Alternatively, the licensee did not revise the Job Traveler to address grinding of the valve seat by PCI (prescribe the activity by a procedure appropriate to the circumstances).

Specifically, the Job Traveler required:

the valve seat be covered with a blue dye prior to each lapping period; lapping and polishing with No.180 and, if necessary, No. 400 abrasive paper; removal of all blue dye during lapping as evidence that the valve seat was true and polished and; achievement of a defect-free valve seat with an approximate 32 RMS finish.

Finally, QC inspection was to be performed, including measurement and documentation of the valve seat angle.

According to the Job Traveler, these were the last activities to be performed affecting MSIV main seat surface quality prior to the performance of a blue check and MSIV local leakrate test.

Contrary to the Job Traveler, the PCI tool was a grinding tool which utilized a grinding stone as opposed to the abrasive paper specified in the Job Traveler and as utilized by the original lapping tool.

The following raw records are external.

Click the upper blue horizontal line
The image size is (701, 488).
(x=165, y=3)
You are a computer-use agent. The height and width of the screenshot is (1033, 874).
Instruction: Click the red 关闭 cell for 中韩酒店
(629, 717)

According to licensee personnel interviewed by the inspectors, blue dye was not applied to the valve seat and verified completely removed by the PCI tool in order to ensure the specified seat finish and trueness were achieved by the grinding process.

A defect-free seating surface was not achieved.

The seat angle was not documented following the last QC inspection of the valve seat (Step 32. of Attachment 1A to the Job Traveler, Revision 5).

Following the grinding process and prior to the blue check and local leakrate testing, originally specified seat lapping and polishing was not performed.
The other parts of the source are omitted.